Cheddar Cheese Soup
A light and comforting bowl of cheesy goodness!
Prep Time10 minutes mins
Cook Time1 hour hr 15 minutes mins
Total Time1 hour hr 25 minutes mins
Course: Soup
Cuisine: American
Keyword: Cheese
Servings: 6
Author: Nicole
- 6 tablespoons (3 ounces) unsalted butter
- 1 medium yellow onion diced
- 2 medium stalks celery diced
- 2 medium carrots peeled and diced
- 1 clove garlic minced
- ¼ cup unbleached all-purpose flour
- 4 cups chicken stock plus more if needed to thin
- 1 cup half-and-half
- 8 ounces aged white Cheddar cheese grated
- 1 teaspoon Dijon mustard
- ½ teaspoon Worcestershire
- kosher salt and freshly ground black pepper to taste
Accompaniments
In a large stock pot, melt the butter over medium heat. Add the onion, celery, and carrots and cook until tender, but not browned, about 8-10 minutes.
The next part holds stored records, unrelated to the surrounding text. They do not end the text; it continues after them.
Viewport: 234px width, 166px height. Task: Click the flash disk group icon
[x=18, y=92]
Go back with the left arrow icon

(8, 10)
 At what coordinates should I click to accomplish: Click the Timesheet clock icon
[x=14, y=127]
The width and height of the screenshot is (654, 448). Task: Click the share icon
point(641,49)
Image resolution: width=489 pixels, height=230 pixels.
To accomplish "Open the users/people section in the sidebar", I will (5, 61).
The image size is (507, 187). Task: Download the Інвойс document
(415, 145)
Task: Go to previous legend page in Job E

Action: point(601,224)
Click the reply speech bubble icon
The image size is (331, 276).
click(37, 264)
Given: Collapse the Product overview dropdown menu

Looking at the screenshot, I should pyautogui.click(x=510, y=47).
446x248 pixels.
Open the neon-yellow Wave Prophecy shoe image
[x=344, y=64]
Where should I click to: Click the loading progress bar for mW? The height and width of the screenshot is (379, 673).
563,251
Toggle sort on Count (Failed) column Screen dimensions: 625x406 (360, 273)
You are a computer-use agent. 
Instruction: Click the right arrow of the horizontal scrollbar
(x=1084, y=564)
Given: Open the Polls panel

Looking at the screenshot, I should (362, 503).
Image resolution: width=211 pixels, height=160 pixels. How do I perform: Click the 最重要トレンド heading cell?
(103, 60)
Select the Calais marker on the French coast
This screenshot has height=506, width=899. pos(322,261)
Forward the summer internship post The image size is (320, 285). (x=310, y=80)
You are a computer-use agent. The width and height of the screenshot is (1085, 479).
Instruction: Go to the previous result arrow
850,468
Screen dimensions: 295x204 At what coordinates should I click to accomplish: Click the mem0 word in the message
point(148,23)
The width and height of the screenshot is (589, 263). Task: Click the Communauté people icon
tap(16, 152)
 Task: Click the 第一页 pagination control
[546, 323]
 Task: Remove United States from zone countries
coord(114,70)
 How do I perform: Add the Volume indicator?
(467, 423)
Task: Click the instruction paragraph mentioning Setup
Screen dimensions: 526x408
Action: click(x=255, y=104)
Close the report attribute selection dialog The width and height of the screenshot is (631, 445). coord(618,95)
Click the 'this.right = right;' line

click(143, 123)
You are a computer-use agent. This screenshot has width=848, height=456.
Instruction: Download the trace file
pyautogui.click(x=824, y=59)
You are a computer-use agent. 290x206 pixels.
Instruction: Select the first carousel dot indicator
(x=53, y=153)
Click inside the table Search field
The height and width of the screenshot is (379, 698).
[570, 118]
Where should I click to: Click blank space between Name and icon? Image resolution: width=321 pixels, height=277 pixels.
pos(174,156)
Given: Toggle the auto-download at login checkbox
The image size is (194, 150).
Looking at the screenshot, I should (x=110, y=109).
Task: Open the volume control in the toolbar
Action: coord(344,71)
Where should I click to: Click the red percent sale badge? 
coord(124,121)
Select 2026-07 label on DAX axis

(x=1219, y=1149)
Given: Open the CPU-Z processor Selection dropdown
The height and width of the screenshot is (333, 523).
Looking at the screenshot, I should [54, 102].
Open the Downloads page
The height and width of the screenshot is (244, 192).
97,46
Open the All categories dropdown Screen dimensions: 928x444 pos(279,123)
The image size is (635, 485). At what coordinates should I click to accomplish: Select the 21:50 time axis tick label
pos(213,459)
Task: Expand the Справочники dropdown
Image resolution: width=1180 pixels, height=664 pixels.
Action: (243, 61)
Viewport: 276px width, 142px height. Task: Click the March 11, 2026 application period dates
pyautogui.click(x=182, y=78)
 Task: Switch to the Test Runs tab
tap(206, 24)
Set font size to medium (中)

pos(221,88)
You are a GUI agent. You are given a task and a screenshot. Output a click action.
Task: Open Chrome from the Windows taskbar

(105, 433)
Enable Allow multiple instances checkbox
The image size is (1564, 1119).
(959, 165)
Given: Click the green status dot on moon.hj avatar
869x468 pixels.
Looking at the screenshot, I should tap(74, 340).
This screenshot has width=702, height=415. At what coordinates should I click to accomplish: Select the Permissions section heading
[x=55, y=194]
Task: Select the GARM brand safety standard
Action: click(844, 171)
Add the garlic and cook until fragrant, another 1-2 minutes. Sprinkle the flour over the vegetable mixture and cook, stirring for 3-4 minutes more. Slowly whisk in the chicken stock. Whisking constantly, bring the soup to a boil. Reduce the heat to a simmer and cook until thickened, about 45 minutes. Remove from the heat. Using a hand held immersion blender or an upright blender (being careful pureeing the hot mixture) puree until smooth.
Return the pot to a low heat and add the half-and-half, cheese, and mustard. (Do not let the mixture come to a boil.) Stir until the cheese is completely melted. Season with the Worcestershire, salt, and freshly ground black pepper to taste. If you prefer a thinner soup, thin with additional chicken stock if needed. Serve with cayenne pepper and croutons for garnish. Enjoy!
- Do not let the mixture come to a boil.
- If you prefer a thinner soup, thin with additional chicken stock if needed.
- Serve with cayenne pepper and croutons for garnish.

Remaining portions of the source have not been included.